Notre manière de s’habiller est tout aussi importante que notre façon de lire, de manger, de voter. Les vêtements peuvent nous aider à exprimer notre individualité, et ainsi nous donner de l’assurance. C’est lorsqu’on oublie ce que l’on porte que survient la poésie.
Vos vêtements s’inspirent souvent des vêtements de travail traditionnels d’à travers le monde. Pourquoi êtes-vous attiré par ces styles et ces silhouettes?
Ils sont conçus à des fins bien précises, et sont donc très purs: minimalistes et utilitaires, rien de superflu. Ils sont pensés pour durer, pour protéger. C’est parfois touchant de découvrir le secret de la forme d’une poche, ou celui d’un pli qui paraît étrange mais qui répond à un besoin spécifique.

Vos vêtements donnent toujours une impression d’aisance et de sérénité. Où trouvez-vous l’inspiration pour arriver à produire cet effet?
Partout. Dans la vie en général.
Votre méthode de travail est faite de perfectionnements subtils plutôt que de glissements conceptuels ou de revirements de saison en saison. En 24 ans, comment votre vision de votre marque a-t-elle évolué?
J’ai toujours été intéressé par l’idée d’élaborer un vestiaire. Avec le temps, j’ai gagné en assurance et en discipline, et donc davantage de précision dans mon travail; le projet est tout à fait clair aujourd’hui. Sarah-Linh et moi avons une équipe solide et passionnée unie par une même vision du travail. C’est très important. Ça donne de l’énergie et du plaisir.
Quels changements remarquez-vous dans le climat actuel de la mode masculine?
Il a toujours existé une diversité dans la mode masculine. Aujourd’hui, on se sent peut-être plus libre de s’habiller différemment.
Vous êtes ancien DJ et grand mélomane. Quelles chansons écoutez-vous en travaillant?
Je me suis toujours intéressé au style plutôt qu’à la mode: le style qu’incarnent des acteurs, des personnages...et des musiciens. David Bowie, Echo and the Bunnymen, David Byrne, Ian Curtis, pour n’en nommer que quelques-uns. Leur musique et leur attitude m’ont toujours inspiré.

« On crée de façon un peu égoïste, ou comme si on dessinait pour un ami proche. »
Sarah-Linh, vous créez les collections aux côtés de Christophe. En quoi vos talents sont-ils complémentaires?
C’est très naturel. Christophe a ses obsessions, et j’ai les miennes! On se complète parce qu’on aime mettre au défi nos points de vue respectifs.
CL: Sarah-Linh a une vision très pragmatique de la mode. En tant que femme, elle comprend leurs désirs et leurs besoins.

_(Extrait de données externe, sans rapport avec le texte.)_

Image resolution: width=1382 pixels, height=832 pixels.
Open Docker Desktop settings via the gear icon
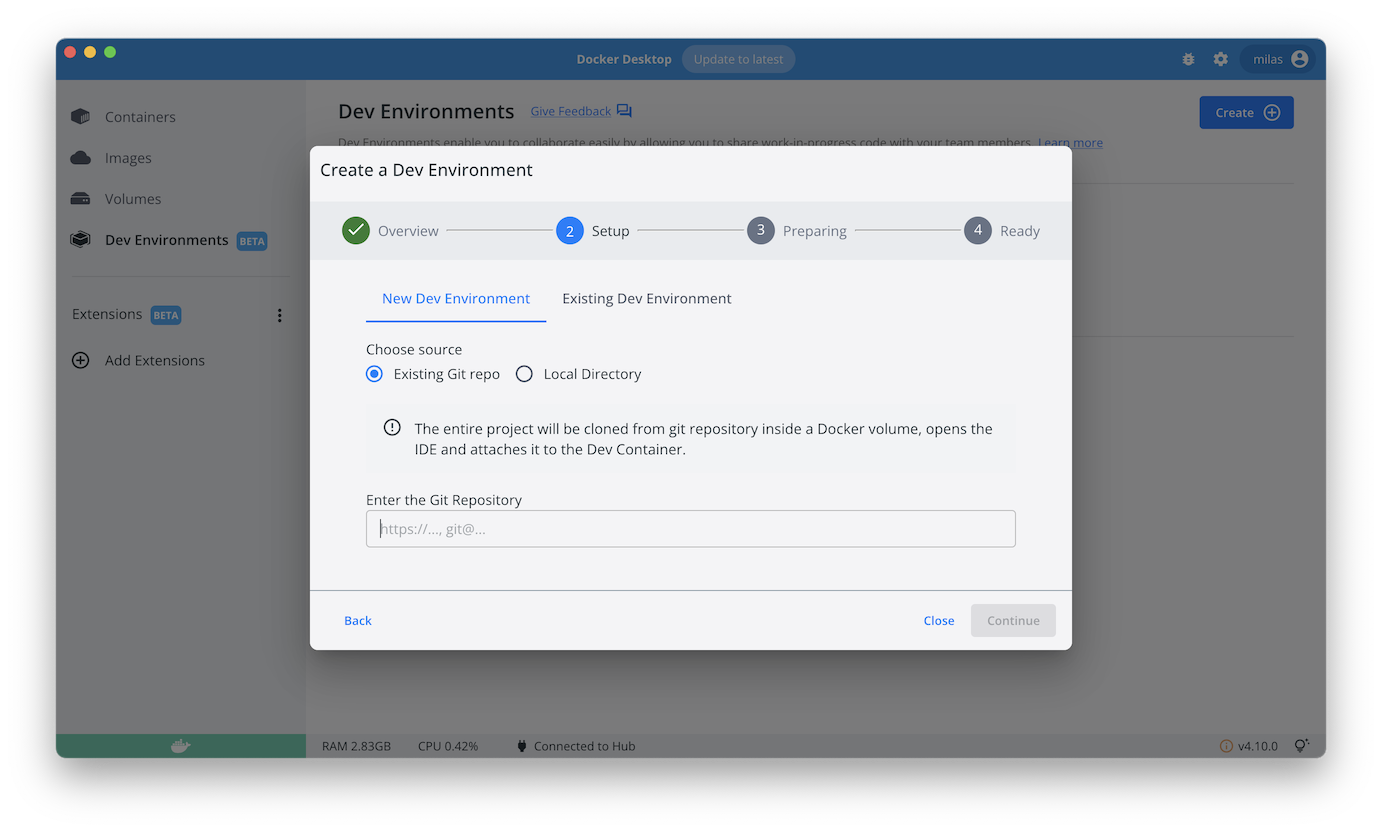tap(1220, 59)
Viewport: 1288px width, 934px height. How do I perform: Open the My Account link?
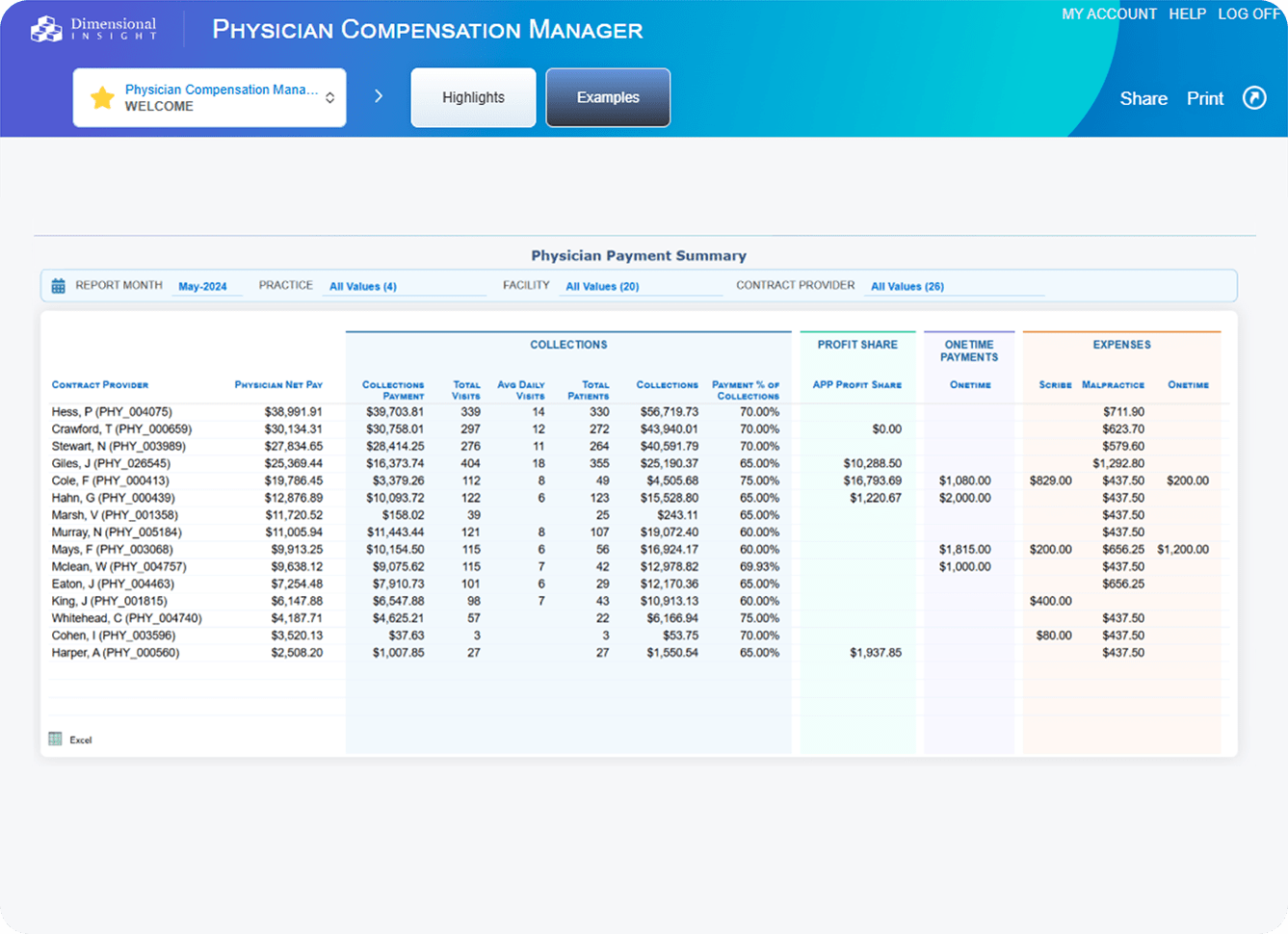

Est-ce que la différence de vos points de vue en tant qu’homme et femme influencent votre travail?
Tout à fait. On crée de façon un peu égoïste, ou comme si on dessinait pour un ami proche. Notre position sociale en tant que femme ou en tant qu’homme occupe donc une place très importante, sinon prépondérante dans notre travail.
Quelles qualités ou idéaux unissent vos visions créatives?
SLT: C’est très intuitif. Nous pensons que l’on crée des vêtements pour une personne que l’on rêve d’être: une version magnifiée, idéalisée de soi-même. Il y a une part d’idéalisme et de rêve dans la création vestimentaire: comme si la vie était si simple qu’il suffirait d’enfiler une jolie robe le matin.
CL: On est des romantiques pragmatiques.